Von Sex, Wahlkampf und Schweigegeld – Der Fall “Stormy Daniels”

Ein Mann betrügt seine Frau nur wenige Monate nach der Geburt ihres Kindes.  Moralisch verwerflich? Mag sein, doch erst einmal ist dies eine rein private Angelegenheit, die nur die beteiligten Personen etwas angeht.

Dies gilt auch, wenn dieser Mann inzwischen Präsident der Vereinigten Staaten ist. Ob der Präsident seine Frau betrogen hat – oder betrügt, geht die Öffentlichkeit erstmal nichts an.

Doch, wenn Stichworte fallen wie „Wahlkampfgeld“ oder „Wahlbeeinflussung“, kann diese unangenehme Geschichte dann zu einer politischen Affäre – und zum berechtigten Interesse der Öffentlichkeit werden.
Seit Monaten diskutiert Amerika über eine Affaire, die ein Jahrzehnt zurück liegt. Die angebliche Liäson zwischen dem damaligen Immoblienmogul Donald Trump und dem Pornostar „Stormy Daniels“.

Worum es geht?

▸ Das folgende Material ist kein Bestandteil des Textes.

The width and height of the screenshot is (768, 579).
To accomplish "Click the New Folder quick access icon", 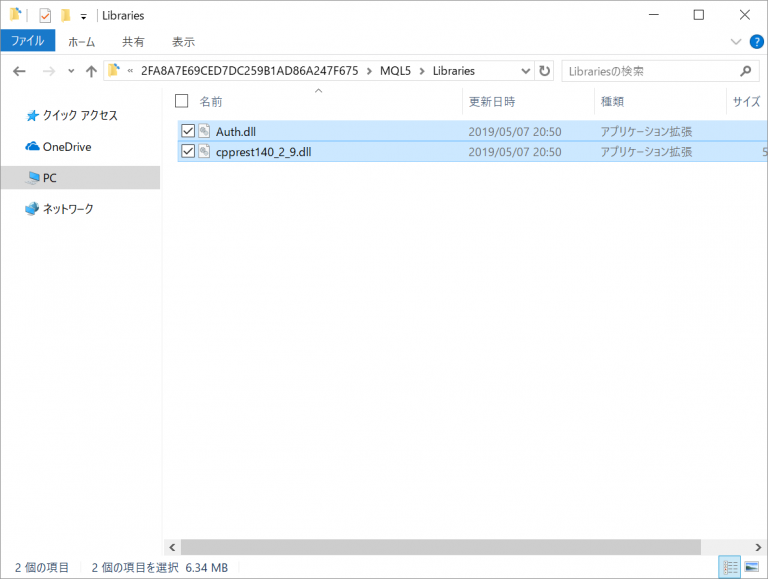I will click(x=65, y=15).
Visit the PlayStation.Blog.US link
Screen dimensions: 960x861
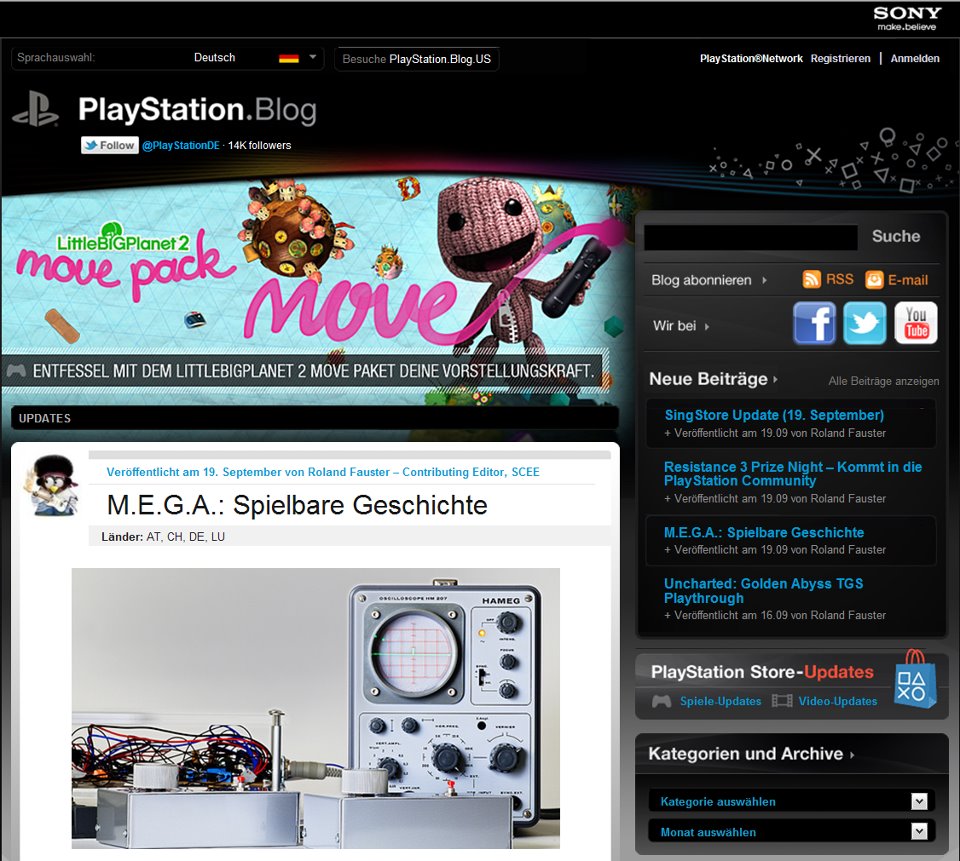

Hier das Wichtigste.

Die Pornodarstellerin Stephanie Clifford „Stormy Daniels“ behauptet, sie habe im Jahr 2006 eine Affäre mit Donald Trump gehabt. Im November 2016, gut zwei Wochen vor der Präsidentschaftswahl Trump vs. Clinton zahlte ihr Trumps Anwalt Michael Cohen 130.000 Dollar Schweigegeld  – und sie unterschrieb eine Schweigevereinbarung. Trotzdem packt sie nun aus. Ihr Anwalt sagt, dass dies möglich sei, da Trump diese Vereinbarung nicht persönlich unterschrieben habe.

Die große Frage, die im Raum steht ist nicht, ob es die Affäre nun gab oder nicht, sondern: aus welchen Kassen das Schweigegeld gezahlt wurde. Und vor allem: handelte Cohen in Auftrag von Donald Trump?

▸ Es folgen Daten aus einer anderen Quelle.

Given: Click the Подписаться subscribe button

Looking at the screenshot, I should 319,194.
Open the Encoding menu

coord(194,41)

Wenn Trump kurz vor der Wahl den Auftrag erteilt hat, wäre es eine „koordinierte und illegale Sachleistung, mit dem Ziel, die Wahlen zu beeinflussen. Zugunsten des Kandidaten Trumps, indem die Sache geheim gehalten werden sollte“, so Trevor Potter, ehemaliger Vorsitzender der Bundeswahlkomission in den USA in einem TV-Interview.

Trumps Anwalt Cohen erklärt bisher, er habe das Geld aus eigener Tasche gezahlt, Wahlkampfgelder seien nicht geflossen. Niemand habe ihm das Geld zurückgezahlt.

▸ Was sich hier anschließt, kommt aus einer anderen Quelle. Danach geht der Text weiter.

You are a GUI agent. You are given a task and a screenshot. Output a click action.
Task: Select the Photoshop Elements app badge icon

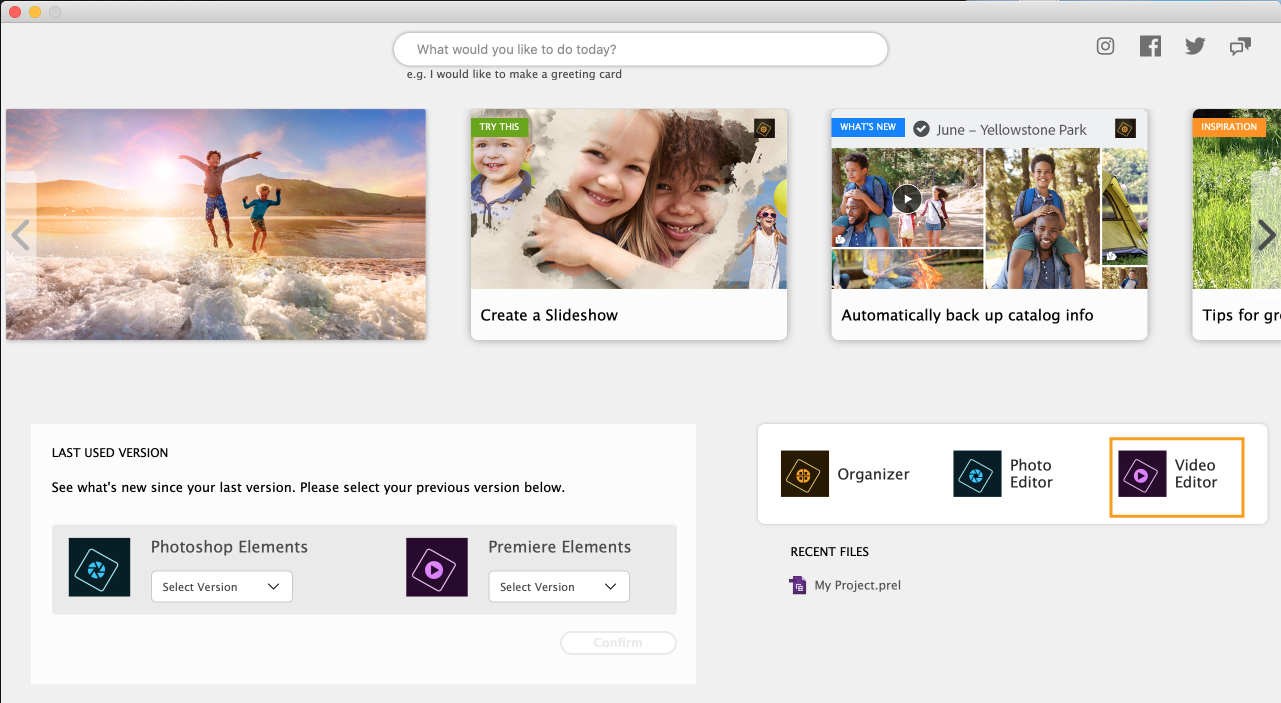click(x=98, y=567)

Und Donald Trump behauptete in den vergangenen Wochen immer, es gab nie eine Affaire und bekräftigte, dass er nie etwas von irgendwelchen Zahlungen wusste.

Vergangene Woche dann lässt Trumps neuer Anwalt Rudy Giuliani eine Bombe platzen. Er erzählt in einem TV-Interview, Cohen habe die 130.000 Dollar über mehrere Monate von Donald Trump zurückgezahlt bekommen. Wahlkampfgelder habe er dafür aber nicht verwendet. Und weiter sagt er, dass Trump zwar von Abmachungen Cohens mit Stormy Daniels wusste, allerdings keine Einzelheiten kannte. (In diesem TIMES-Artikel lest ihr mehr)

Diese Aussagen widersprachen klar dem, was Trump in der Vergangenheit immer sagte: dass er nichts von den Schweigegeldszahlungen wusste.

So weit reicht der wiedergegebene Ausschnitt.